Maybe we could give it a go.  After all, the husband’s grandmother took her horse and cart into town to stock up on the essentials for a thriving family of five.  And I bet she wasn’t going in every other day.

Philippa then added the clincher – she was saving money.  She was more organised, more self-sufficient, eating better and the money she and Leo allocated for supermarkets was building up.

We sat down and wrote a list of what we needed and then some, and toddled off to town.  Within days we’d run woefully short of kitty food and completely out of washing up liquid.  Gritting my teeth I dashed into a supermarket on the way home and bought them.

The second time we were better, and by the third, almost splendid.  I now have compiled a Masterlist on the computer, which I print out and take round the aisles with me.

Some things are exempt – milk, coffee and fresh fruit and vegetables.  And we tend to buy our meat from the Frankton butcher, again about once a month, or from the Farmers’ Market.

But from now on, we’re going to be serious about growing or swapping our own vegetables, and making do with what we’ve got.   We’ll try to eat what’s in season, and grown locally.

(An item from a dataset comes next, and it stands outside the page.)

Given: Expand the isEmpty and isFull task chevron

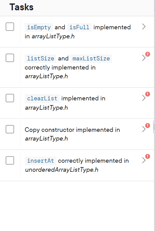Looking at the screenshot, I should 144,27.
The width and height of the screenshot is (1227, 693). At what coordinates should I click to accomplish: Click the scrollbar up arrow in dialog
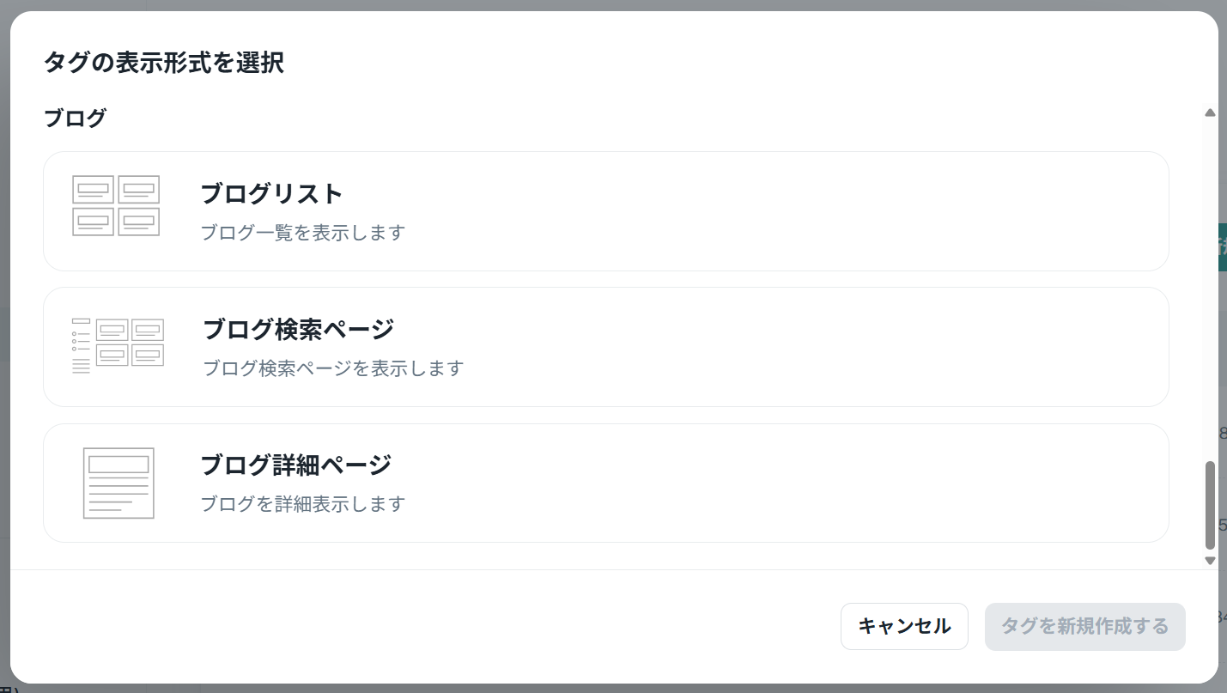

Clif, from the Hamilton Farmers' Market, in chatting mode

Some ideas

  • Go to Farmers’ Markets for produce the way it should be, grown by the people who sell it and natter with you while you choose it.  The Tamahere Market is once a month, on the third Saturday of each month. The Hamilton Farmers’ Market runs every Sunday in the Sonning carpark on River Rd.  Both sell a huge range of the freshest fruit and vegetables and many treats besides.
  •  Swap produce with friends and neighbours.  We can grow artichokes like anything, but are rubbish at Brussels sprouts.  Why not share the harvest?
  •  Check out Ooooby (Out of our own back yard), an on-line network for people into growing their own vegetables and fruit, and swapping it with virtual strangers (who probably become friends.)  A group now operates in Hamilton.  You can also share self-raised seedlings, gardening tips and recipes.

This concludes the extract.